Collected data entries:
───

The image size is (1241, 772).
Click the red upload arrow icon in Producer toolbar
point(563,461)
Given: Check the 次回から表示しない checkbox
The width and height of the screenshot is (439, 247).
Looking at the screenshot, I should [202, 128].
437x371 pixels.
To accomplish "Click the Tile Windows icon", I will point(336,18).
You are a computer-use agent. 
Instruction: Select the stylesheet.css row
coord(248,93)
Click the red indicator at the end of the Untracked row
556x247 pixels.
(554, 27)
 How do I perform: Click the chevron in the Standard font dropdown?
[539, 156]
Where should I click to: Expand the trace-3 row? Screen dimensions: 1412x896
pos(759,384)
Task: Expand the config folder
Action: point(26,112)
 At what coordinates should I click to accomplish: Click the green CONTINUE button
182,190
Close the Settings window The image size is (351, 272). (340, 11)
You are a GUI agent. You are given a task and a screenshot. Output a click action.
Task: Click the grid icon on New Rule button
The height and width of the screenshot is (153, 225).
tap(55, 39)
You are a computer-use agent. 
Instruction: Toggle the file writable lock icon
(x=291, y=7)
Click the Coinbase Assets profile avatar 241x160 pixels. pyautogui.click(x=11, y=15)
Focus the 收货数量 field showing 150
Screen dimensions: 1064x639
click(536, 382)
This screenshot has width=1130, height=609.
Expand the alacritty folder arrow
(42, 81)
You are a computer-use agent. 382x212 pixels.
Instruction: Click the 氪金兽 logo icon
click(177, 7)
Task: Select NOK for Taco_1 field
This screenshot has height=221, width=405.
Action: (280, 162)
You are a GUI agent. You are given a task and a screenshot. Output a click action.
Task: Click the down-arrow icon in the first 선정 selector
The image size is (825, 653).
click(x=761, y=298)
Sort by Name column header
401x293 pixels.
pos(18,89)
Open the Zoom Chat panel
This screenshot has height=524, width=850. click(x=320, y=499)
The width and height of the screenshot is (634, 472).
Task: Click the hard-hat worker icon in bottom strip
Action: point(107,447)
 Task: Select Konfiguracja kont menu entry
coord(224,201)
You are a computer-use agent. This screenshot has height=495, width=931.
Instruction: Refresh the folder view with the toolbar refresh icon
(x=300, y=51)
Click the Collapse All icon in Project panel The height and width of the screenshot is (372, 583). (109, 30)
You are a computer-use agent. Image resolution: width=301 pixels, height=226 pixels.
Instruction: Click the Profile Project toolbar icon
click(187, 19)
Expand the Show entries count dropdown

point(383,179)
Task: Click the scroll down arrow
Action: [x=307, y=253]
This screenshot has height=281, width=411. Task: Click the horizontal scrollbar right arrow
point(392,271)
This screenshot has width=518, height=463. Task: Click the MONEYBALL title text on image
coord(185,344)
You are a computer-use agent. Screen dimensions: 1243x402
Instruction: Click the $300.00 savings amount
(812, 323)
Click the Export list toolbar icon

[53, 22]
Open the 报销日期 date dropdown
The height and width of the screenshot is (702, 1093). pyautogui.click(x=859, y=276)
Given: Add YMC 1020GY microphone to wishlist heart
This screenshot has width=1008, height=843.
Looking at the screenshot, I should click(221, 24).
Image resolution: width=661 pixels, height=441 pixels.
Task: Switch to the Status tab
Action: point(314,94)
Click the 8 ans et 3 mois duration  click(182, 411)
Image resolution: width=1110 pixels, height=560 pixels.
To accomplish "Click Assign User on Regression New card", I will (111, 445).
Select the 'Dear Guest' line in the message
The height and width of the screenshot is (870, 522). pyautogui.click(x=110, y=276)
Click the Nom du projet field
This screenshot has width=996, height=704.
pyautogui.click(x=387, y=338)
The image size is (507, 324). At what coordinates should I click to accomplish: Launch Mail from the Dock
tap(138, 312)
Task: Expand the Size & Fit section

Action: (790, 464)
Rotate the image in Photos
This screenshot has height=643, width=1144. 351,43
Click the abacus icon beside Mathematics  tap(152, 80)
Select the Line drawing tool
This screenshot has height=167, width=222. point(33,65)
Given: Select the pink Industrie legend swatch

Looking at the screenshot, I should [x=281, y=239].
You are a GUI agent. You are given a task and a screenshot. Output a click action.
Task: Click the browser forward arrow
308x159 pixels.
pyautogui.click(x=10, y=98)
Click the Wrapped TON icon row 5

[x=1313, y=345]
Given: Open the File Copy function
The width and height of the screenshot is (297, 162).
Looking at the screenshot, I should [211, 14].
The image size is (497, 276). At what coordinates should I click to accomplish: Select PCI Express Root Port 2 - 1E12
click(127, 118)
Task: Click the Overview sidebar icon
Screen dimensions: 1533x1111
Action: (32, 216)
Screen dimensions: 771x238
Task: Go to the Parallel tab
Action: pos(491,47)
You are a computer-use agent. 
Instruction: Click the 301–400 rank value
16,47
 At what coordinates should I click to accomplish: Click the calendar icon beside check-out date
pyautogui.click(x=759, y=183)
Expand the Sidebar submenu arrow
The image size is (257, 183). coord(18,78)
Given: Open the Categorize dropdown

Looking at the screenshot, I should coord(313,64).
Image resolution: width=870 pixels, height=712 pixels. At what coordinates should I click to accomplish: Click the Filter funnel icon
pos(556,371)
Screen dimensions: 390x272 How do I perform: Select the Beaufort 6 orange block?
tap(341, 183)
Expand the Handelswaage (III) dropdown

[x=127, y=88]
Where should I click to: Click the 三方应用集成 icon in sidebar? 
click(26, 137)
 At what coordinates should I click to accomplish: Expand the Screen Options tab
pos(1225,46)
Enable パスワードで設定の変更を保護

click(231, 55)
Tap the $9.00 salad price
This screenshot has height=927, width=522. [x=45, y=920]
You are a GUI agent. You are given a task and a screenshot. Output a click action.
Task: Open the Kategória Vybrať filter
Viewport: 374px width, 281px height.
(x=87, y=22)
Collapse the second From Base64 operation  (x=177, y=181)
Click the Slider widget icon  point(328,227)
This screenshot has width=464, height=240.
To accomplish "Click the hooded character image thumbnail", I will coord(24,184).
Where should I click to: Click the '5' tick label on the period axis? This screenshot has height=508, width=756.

───

What you will do:
Output the entire data exactly, line for line.

Expected answer:
The image size is (1241, 772).
Click the red upload arrow icon in Producer toolbar
point(563,461)
Given: Check the 次回から表示しない checkbox
The width and height of the screenshot is (439, 247).
Looking at the screenshot, I should [202, 128].
437x371 pixels.
To accomplish "Click the Tile Windows icon", I will point(336,18).
You are a computer-use agent. 
Instruction: Select the stylesheet.css row
coord(248,93)
Click the red indicator at the end of the Untracked row
556x247 pixels.
(554, 27)
 How do I perform: Click the chevron in the Standard font dropdown?
[539, 156]
Where should I click to: Expand the trace-3 row? Screen dimensions: 1412x896
pos(759,384)
Task: Expand the config folder
Action: point(26,112)
 At what coordinates should I click to accomplish: Click the green CONTINUE button
182,190
Close the Settings window The image size is (351, 272). (340, 11)
You are a GUI agent. You are given a task and a screenshot. Output a click action.
Task: Click the grid icon on New Rule button
The height and width of the screenshot is (153, 225).
tap(55, 39)
You are a computer-use agent. 
Instruction: Toggle the file writable lock icon
(x=291, y=7)
Click the Coinbase Assets profile avatar 241x160 pixels. pyautogui.click(x=11, y=15)
Focus the 收货数量 field showing 150
Screen dimensions: 1064x639
click(536, 382)
This screenshot has width=1130, height=609.
Expand the alacritty folder arrow
(42, 81)
You are a computer-use agent. 382x212 pixels.
Instruction: Click the 氪金兽 logo icon
click(177, 7)
Task: Select NOK for Taco_1 field
This screenshot has height=221, width=405.
Action: (280, 162)
You are a GUI agent. You are given a task and a screenshot. Output a click action.
Task: Click the down-arrow icon in the first 선정 selector
The image size is (825, 653).
click(x=761, y=298)
Sort by Name column header
401x293 pixels.
pos(18,89)
Open the Zoom Chat panel
This screenshot has height=524, width=850. click(x=320, y=499)
The width and height of the screenshot is (634, 472).
Task: Click the hard-hat worker icon in bottom strip
Action: point(107,447)
 Task: Select Konfiguracja kont menu entry
coord(224,201)
You are a computer-use agent. This screenshot has height=495, width=931.
Instruction: Refresh the folder view with the toolbar refresh icon
(x=300, y=51)
Click the Collapse All icon in Project panel The height and width of the screenshot is (372, 583). (109, 30)
You are a computer-use agent. Image resolution: width=301 pixels, height=226 pixels.
Instruction: Click the Profile Project toolbar icon
click(187, 19)
Expand the Show entries count dropdown

point(383,179)
Task: Click the scroll down arrow
Action: [x=307, y=253]
This screenshot has height=281, width=411. Task: Click the horizontal scrollbar right arrow
point(392,271)
This screenshot has width=518, height=463. Task: Click the MONEYBALL title text on image
coord(185,344)
You are a computer-use agent. Screen dimensions: 1243x402
Instruction: Click the $300.00 savings amount
(812, 323)
Click the Export list toolbar icon

[53, 22]
Open the 报销日期 date dropdown
The height and width of the screenshot is (702, 1093). pyautogui.click(x=859, y=276)
Given: Add YMC 1020GY microphone to wishlist heart
This screenshot has width=1008, height=843.
Looking at the screenshot, I should click(221, 24).
Image resolution: width=661 pixels, height=441 pixels.
Task: Switch to the Status tab
Action: point(314,94)
Click the 8 ans et 3 mois duration  click(182, 411)
Image resolution: width=1110 pixels, height=560 pixels.
To accomplish "Click Assign User on Regression New card", I will (111, 445).
Select the 'Dear Guest' line in the message
The height and width of the screenshot is (870, 522). pyautogui.click(x=110, y=276)
Click the Nom du projet field
This screenshot has width=996, height=704.
pyautogui.click(x=387, y=338)
The image size is (507, 324). At what coordinates should I click to accomplish: Launch Mail from the Dock
tap(138, 312)
Task: Expand the Size & Fit section

Action: (790, 464)
Rotate the image in Photos
This screenshot has height=643, width=1144. 351,43
Click the abacus icon beside Mathematics  tap(152, 80)
Select the Line drawing tool
This screenshot has height=167, width=222. point(33,65)
Given: Select the pink Industrie legend swatch

Looking at the screenshot, I should [x=281, y=239].
You are a GUI agent. You are given a task and a screenshot. Output a click action.
Task: Click the browser forward arrow
308x159 pixels.
pyautogui.click(x=10, y=98)
Click the Wrapped TON icon row 5

[x=1313, y=345]
Given: Open the File Copy function
The width and height of the screenshot is (297, 162).
Looking at the screenshot, I should [211, 14].
The image size is (497, 276). At what coordinates should I click to accomplish: Select PCI Express Root Port 2 - 1E12
click(127, 118)
Task: Click the Overview sidebar icon
Screen dimensions: 1533x1111
Action: (32, 216)
Screen dimensions: 771x238
Task: Go to the Parallel tab
Action: pos(491,47)
You are a computer-use agent. 
Instruction: Click the 301–400 rank value
16,47
 At what coordinates should I click to accomplish: Click the calendar icon beside check-out date
pyautogui.click(x=759, y=183)
Expand the Sidebar submenu arrow
The image size is (257, 183). coord(18,78)
Given: Open the Categorize dropdown

Looking at the screenshot, I should coord(313,64).
Image resolution: width=870 pixels, height=712 pixels. At what coordinates should I click to accomplish: Click the Filter funnel icon
pos(556,371)
Screen dimensions: 390x272 How do I perform: Select the Beaufort 6 orange block?
tap(341, 183)
Expand the Handelswaage (III) dropdown

[x=127, y=88]
Where should I click to: Click the 三方应用集成 icon in sidebar? 
click(26, 137)
 At what coordinates should I click to accomplish: Expand the Screen Options tab
pos(1225,46)
Enable パスワードで設定の変更を保護

click(231, 55)
Tap the $9.00 salad price
This screenshot has height=927, width=522. [x=45, y=920]
You are a GUI agent. You are given a task and a screenshot. Output a click action.
Task: Open the Kategória Vybrať filter
Viewport: 374px width, 281px height.
(x=87, y=22)
Collapse the second From Base64 operation  (x=177, y=181)
Click the Slider widget icon  point(328,227)
This screenshot has width=464, height=240.
To accomplish "Click the hooded character image thumbnail", I will coord(24,184).
Where should I click to: Click the '5' tick label on the period axis? This screenshot has height=508, width=756.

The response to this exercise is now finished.